[STORED DATA]

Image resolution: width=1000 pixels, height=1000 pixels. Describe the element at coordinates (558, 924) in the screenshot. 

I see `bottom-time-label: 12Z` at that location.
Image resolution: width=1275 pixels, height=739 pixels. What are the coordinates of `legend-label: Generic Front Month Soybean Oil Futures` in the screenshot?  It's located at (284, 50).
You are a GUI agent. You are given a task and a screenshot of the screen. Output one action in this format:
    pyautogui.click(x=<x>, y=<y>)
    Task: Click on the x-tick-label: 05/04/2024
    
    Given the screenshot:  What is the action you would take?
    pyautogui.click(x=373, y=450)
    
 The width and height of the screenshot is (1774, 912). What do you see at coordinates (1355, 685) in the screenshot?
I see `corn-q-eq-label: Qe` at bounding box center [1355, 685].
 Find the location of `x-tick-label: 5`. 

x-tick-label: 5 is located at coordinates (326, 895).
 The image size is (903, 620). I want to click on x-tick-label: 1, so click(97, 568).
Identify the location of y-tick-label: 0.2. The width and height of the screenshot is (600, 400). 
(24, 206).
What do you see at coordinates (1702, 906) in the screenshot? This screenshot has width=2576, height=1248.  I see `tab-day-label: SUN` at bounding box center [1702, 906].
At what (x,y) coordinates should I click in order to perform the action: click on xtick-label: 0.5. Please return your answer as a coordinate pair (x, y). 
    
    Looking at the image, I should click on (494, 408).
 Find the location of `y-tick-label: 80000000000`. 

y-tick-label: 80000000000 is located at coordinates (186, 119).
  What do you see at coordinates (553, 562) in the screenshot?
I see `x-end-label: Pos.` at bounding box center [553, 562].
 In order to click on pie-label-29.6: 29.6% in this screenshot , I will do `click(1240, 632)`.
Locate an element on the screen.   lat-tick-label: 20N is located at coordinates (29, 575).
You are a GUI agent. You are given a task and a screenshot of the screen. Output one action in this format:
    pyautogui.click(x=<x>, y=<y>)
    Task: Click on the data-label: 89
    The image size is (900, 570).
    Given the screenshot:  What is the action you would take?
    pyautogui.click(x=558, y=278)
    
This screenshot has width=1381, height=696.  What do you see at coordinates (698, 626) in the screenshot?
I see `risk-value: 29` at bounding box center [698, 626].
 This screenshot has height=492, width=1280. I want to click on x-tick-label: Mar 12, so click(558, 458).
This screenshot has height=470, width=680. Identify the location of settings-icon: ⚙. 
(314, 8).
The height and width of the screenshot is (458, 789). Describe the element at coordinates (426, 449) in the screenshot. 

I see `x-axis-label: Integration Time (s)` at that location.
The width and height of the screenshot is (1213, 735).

[/STORED DATA]

PROBLEM REQUIREMENTS:
Reproduce the material verbatim, from its start through the line containing "Image resolution: width=1275", both ends included.

RESULT:
Image resolution: width=1000 pixels, height=1000 pixels. Describe the element at coordinates (558, 924) in the screenshot. 

I see `bottom-time-label: 12Z` at that location.
Image resolution: width=1275 pixels, height=739 pixels. What are the coordinates of `legend-label: Generic Front Month Soybean Oil Futures` in the screenshot?  It's located at (284, 50).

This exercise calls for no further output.